Science Fair Project Encyclopedia
- This article is about the plant type. For other uses see Holly (disambiguation).
Ilex aquifolium - European Holly
Ilex canariensis - Small-leaved Holly
Ilex cassine - Dahoon Holly
Ilex crenata - Japanese Holly
Ilex decidua - Possumhaw
Ilex dipyrena - Himalayan Holly
Ilex glabra - Gallberry , inkberry
Ilex latifolia - Tarajo Holly
Ilex montana - Mountain Holly
Ilex opaca - American Holly
Ilex paraguariensis - Yerba Mate
Ilex perado - Madeiran Holly
Ilex pernyi - Perny's Holly
Ilex serrata - Japanese Winterberry
Ilex verticillata - American Winterberry
Ilex vomitoria - Yaupon Holly
Hollies are plants in the genus Ilex. They are shrubs and trees from 2-25 m tall, with a wide distribution in Asia, Europe, north Africa, and North and South America. The leaves are simple, and can be either deciduous or evergreen depending on the species, and may be entire, finely toothed, or with widely-spaced, spine-tipped leaves. Hollies are mostly dioecious, with male and female flowers on different plants, with some exceptions. Pollination is mainly by bees and other insects. The fruit is a small berry, usually red when mature, with one to ten seeds.
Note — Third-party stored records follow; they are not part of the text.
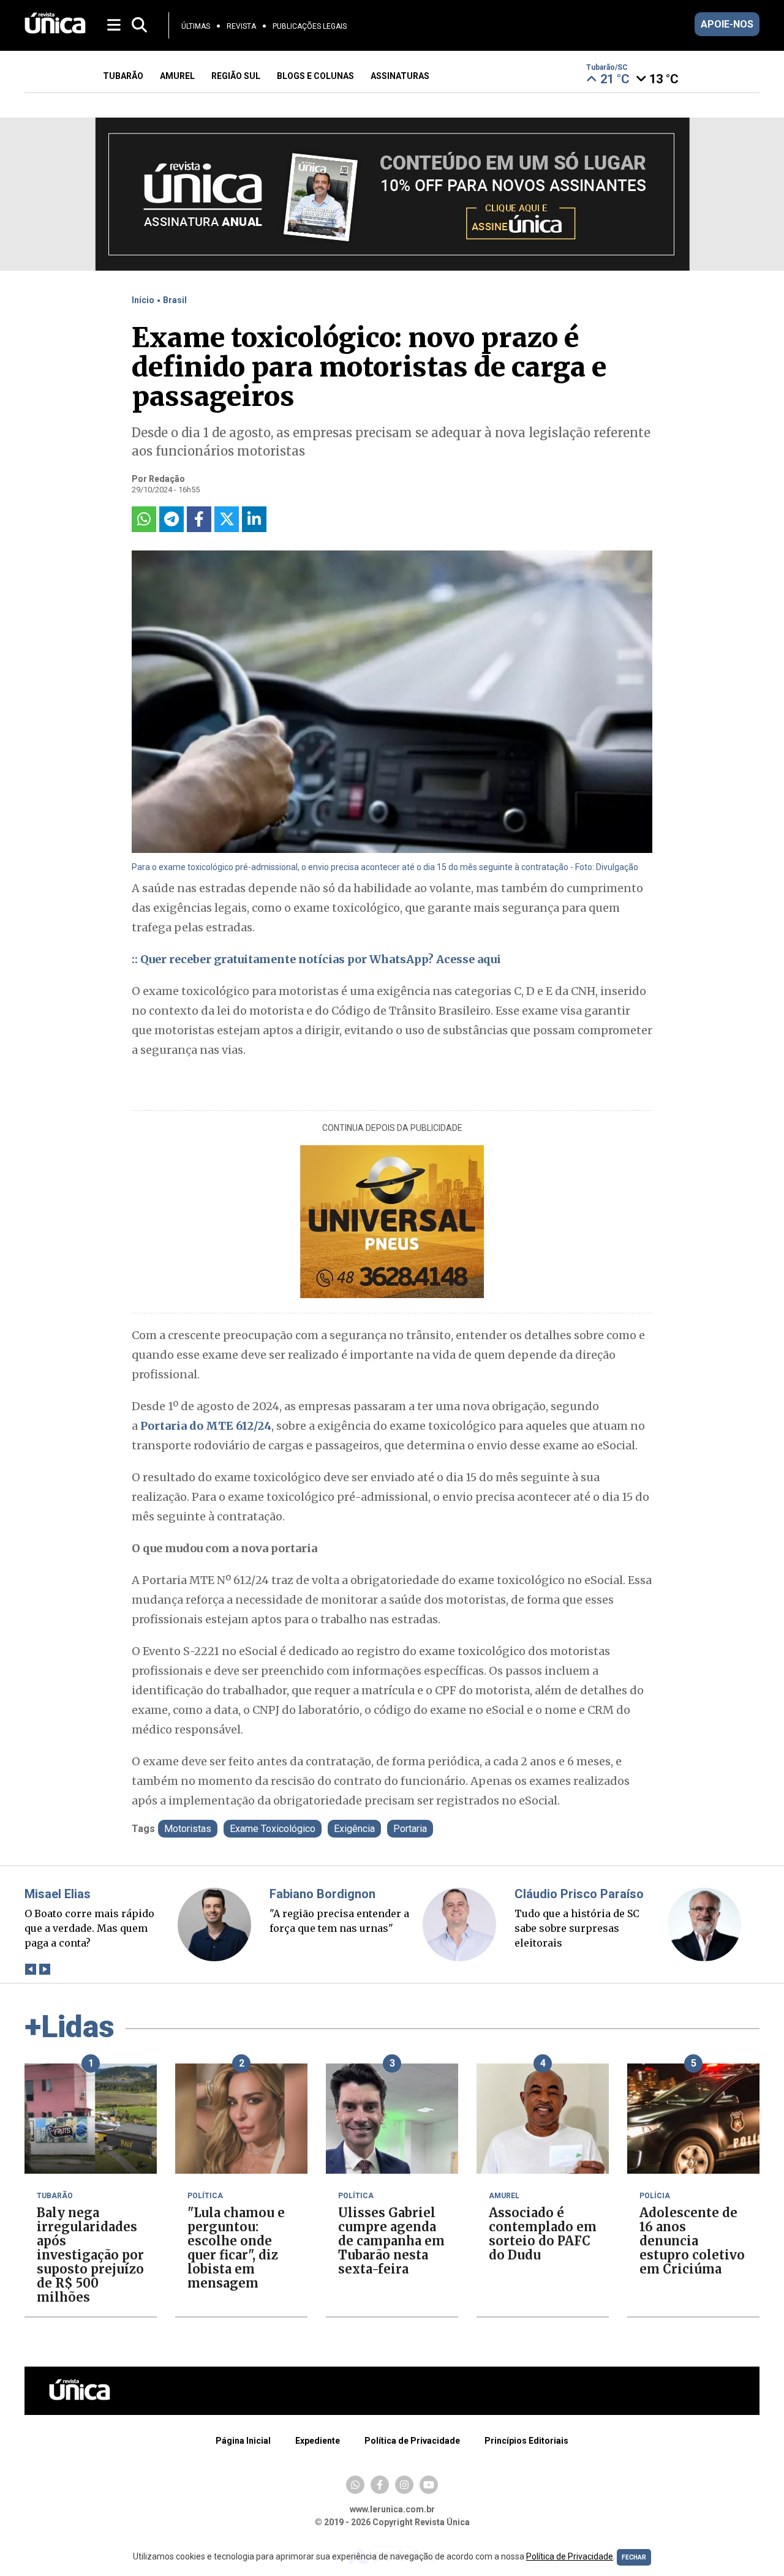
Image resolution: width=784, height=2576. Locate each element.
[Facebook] (380, 2485)
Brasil (175, 300)
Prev (30, 1969)
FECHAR (634, 2557)
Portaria (410, 1828)
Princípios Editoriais (526, 2441)
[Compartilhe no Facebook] (199, 519)
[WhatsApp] (355, 2485)
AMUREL (177, 76)
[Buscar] (139, 25)
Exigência (354, 1828)
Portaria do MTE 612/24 (205, 1426)
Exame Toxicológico (272, 1828)
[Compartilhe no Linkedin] (254, 519)
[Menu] (115, 24)
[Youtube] (429, 2485)
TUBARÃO (123, 76)
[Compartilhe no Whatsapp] (144, 519)
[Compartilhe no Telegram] (171, 519)
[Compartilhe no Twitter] (226, 519)
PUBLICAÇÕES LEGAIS (310, 26)
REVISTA (241, 26)
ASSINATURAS (400, 76)
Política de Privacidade (412, 2441)
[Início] (55, 30)
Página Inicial (243, 2441)
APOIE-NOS (727, 24)
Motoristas (187, 1828)
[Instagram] (404, 2485)
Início (143, 300)
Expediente (317, 2441)
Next (44, 1969)
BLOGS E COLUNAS (315, 76)
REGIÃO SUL (235, 76)
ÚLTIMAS (195, 26)
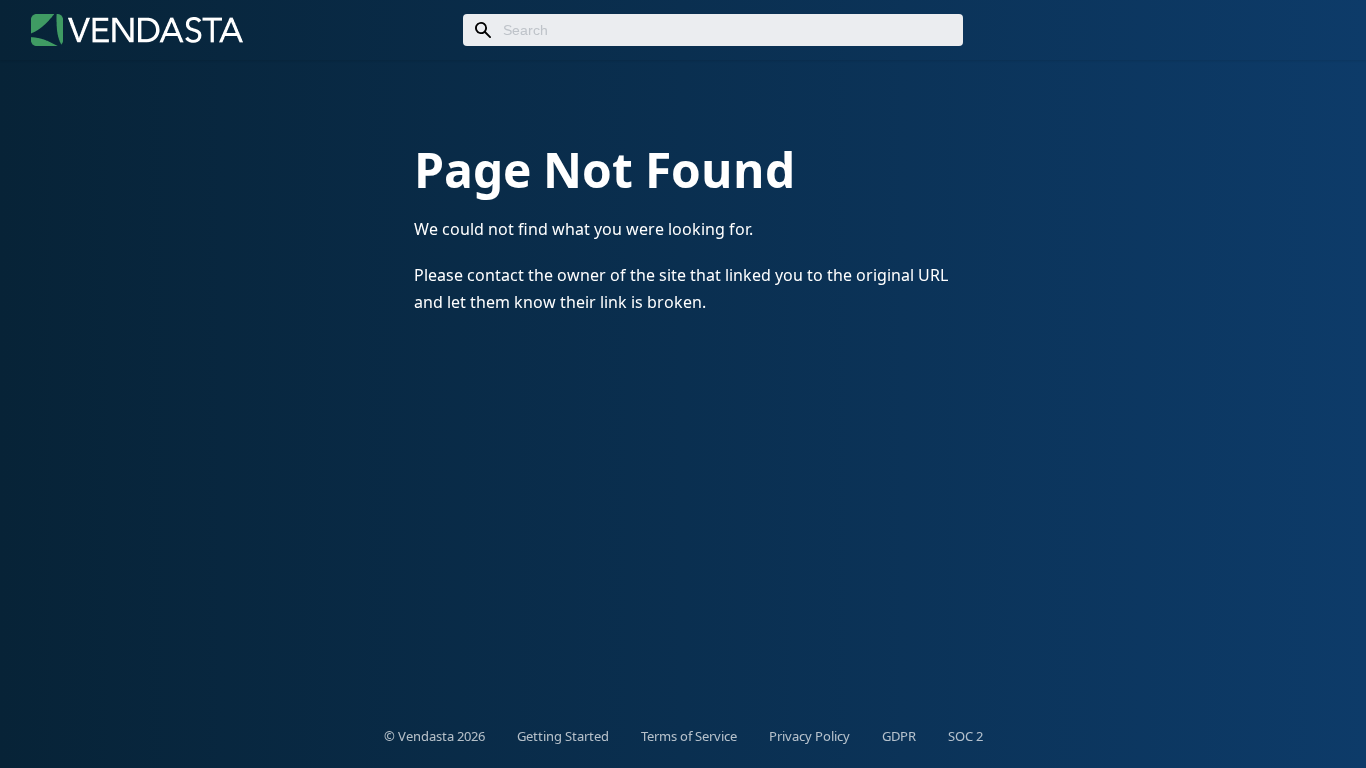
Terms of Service (689, 736)
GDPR (899, 736)
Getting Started (563, 736)
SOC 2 (965, 736)
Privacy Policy (809, 736)
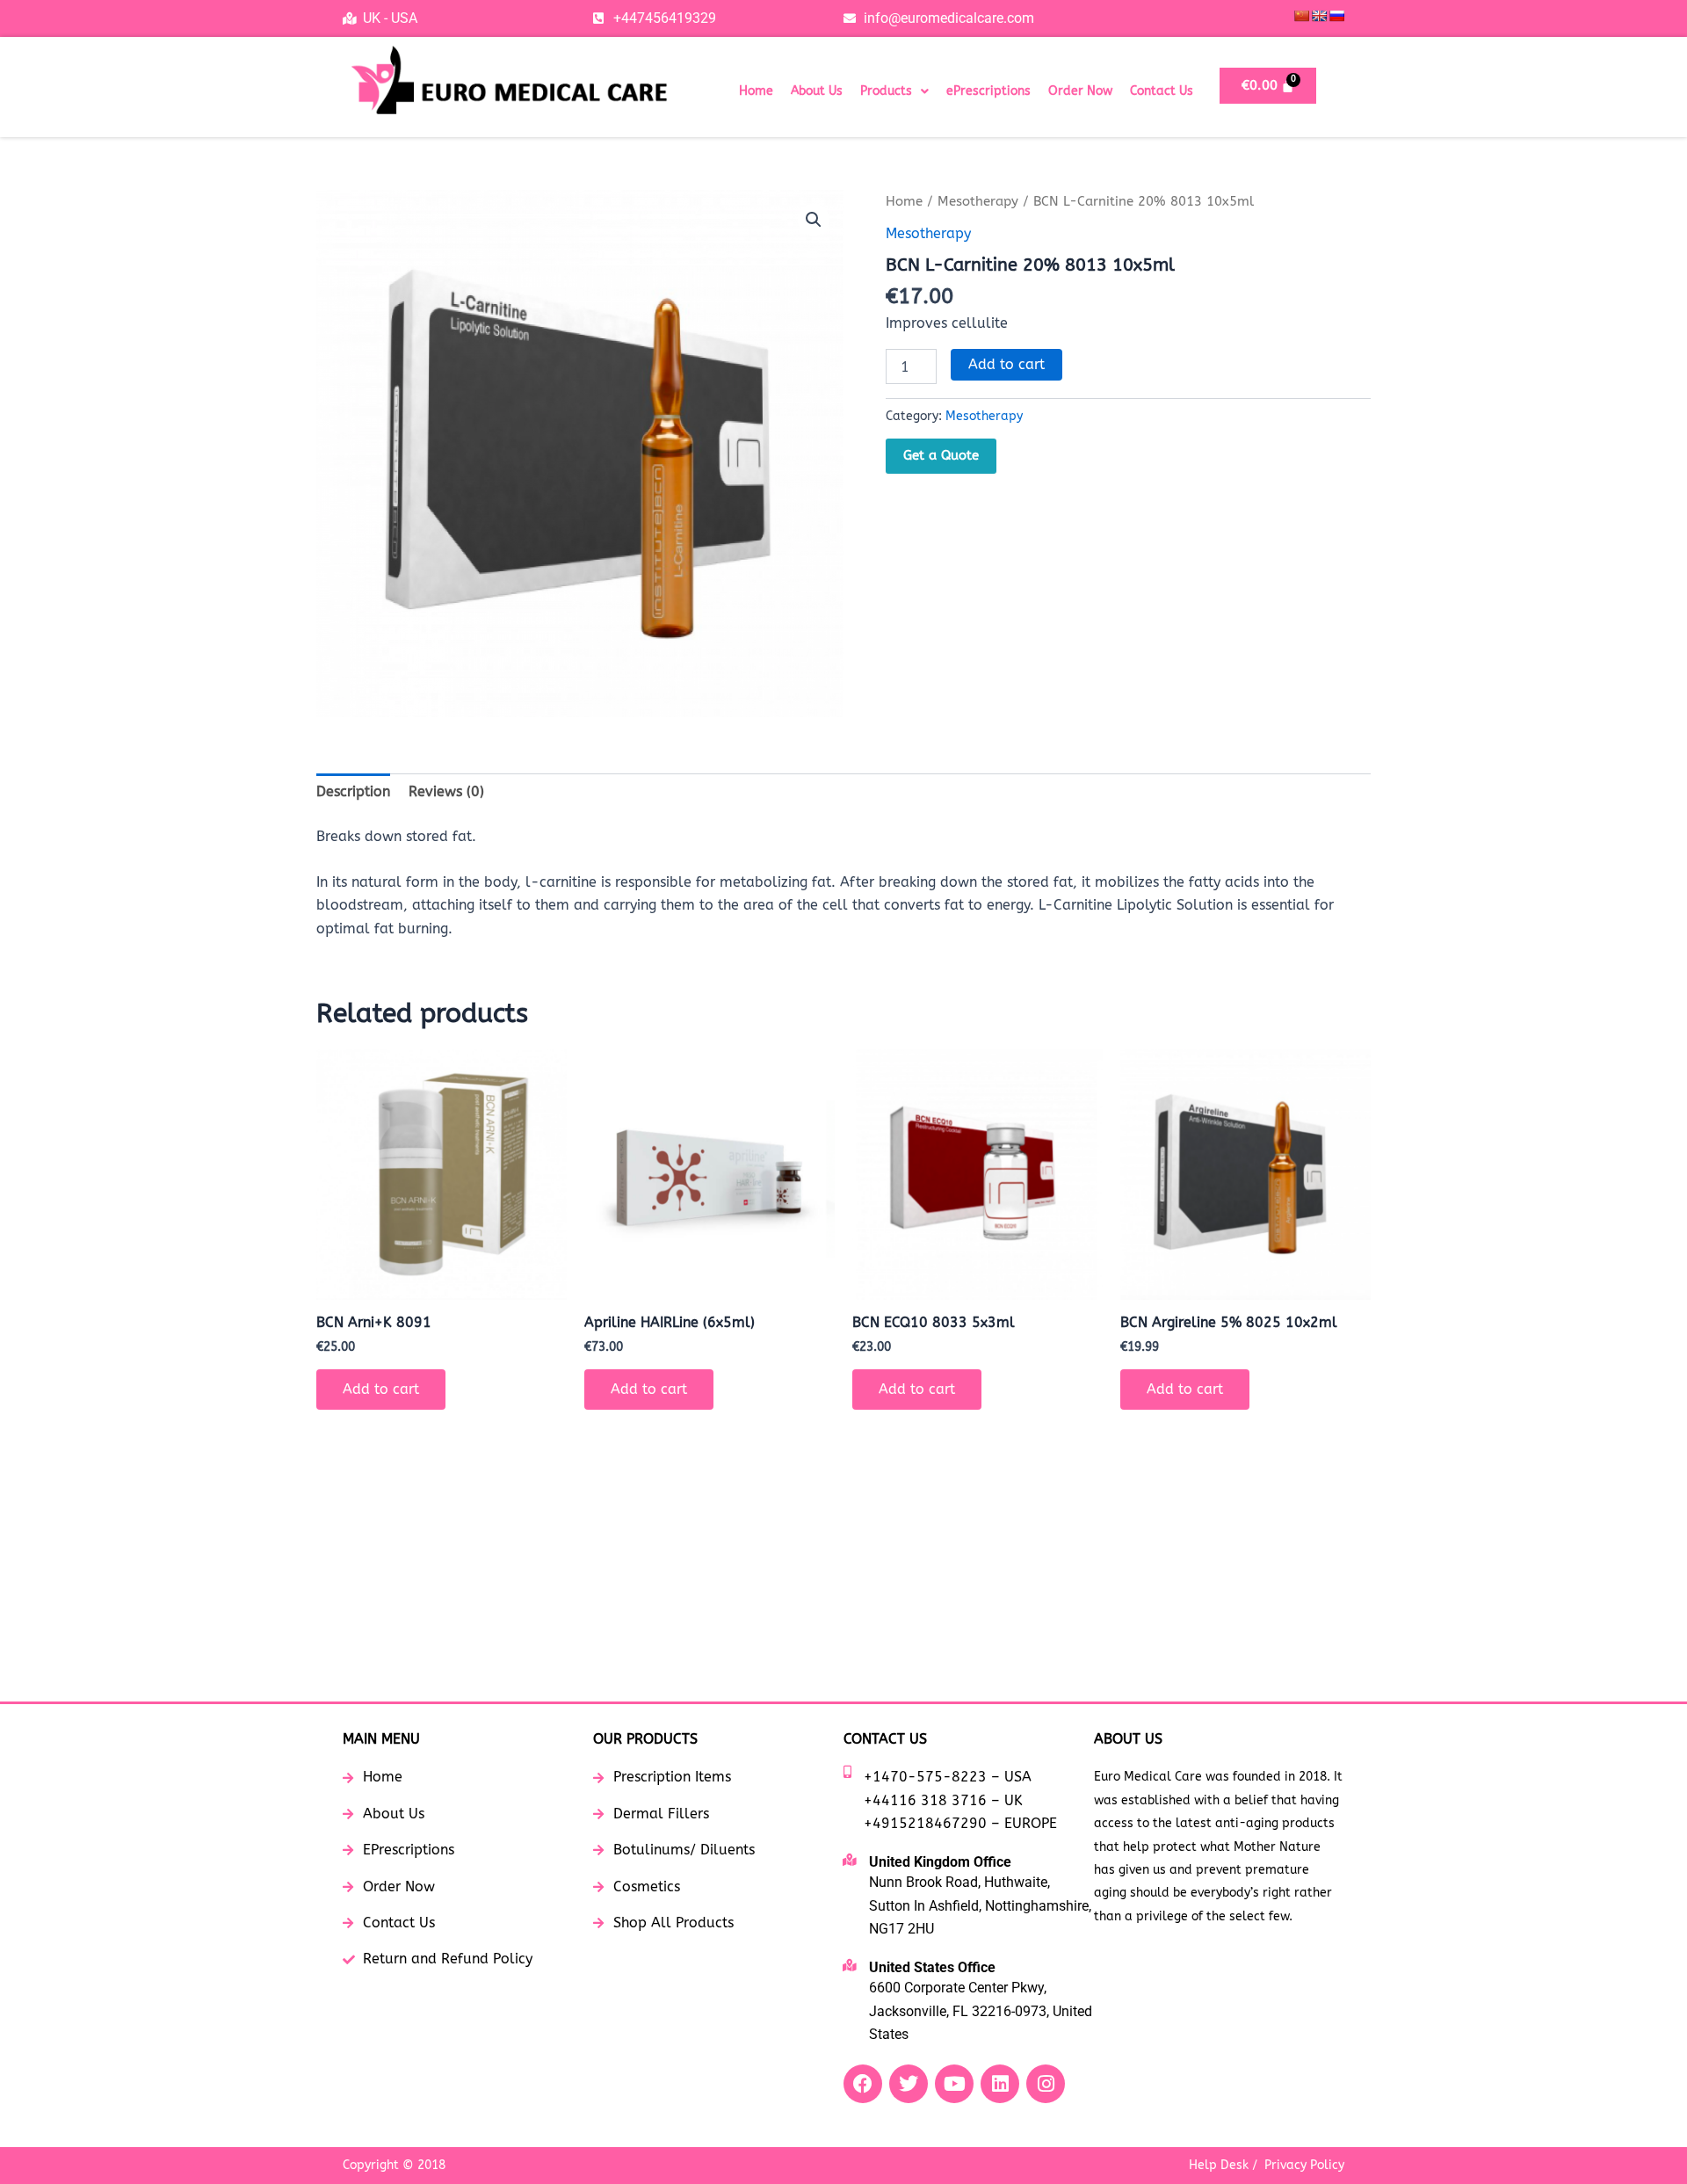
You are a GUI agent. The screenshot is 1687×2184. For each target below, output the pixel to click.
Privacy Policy (1304, 2165)
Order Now (1080, 90)
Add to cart (1006, 364)
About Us (817, 90)
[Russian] (1336, 16)
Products (886, 90)
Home (756, 90)
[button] (894, 91)
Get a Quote (941, 455)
Holly berries are mildly toxic and will cause vomiting and/or diarrhea when ingested by people (note the scientific name of the Yaupon Holly!). However they are extremely important food for numerous species of birds, and also are eaten by other wild animals. In the fall and early winter the berries are hard and apparently unpalatable. After being frozen or frosted several times, the berries soften, and become edible. During winter storms, birds often take refuge in hollies, which provide shelter, protection from predators (by the spiny leaves), and food. The flowers are sometimes eaten by the larva of the Double-striped Pug moth.
Many of the hollies are highly decorative, and are widely used as ornamental plants in gardens and parks. The wood is heavy, hard and white; one traditional use is (together with ebony) for chess pieces, with holly for the white pieces, and ebony for the black. Other uses include turnery, inlay work and as firewood. The South American I. paraguariensis is used to make yerba mate, a drink similar to tea.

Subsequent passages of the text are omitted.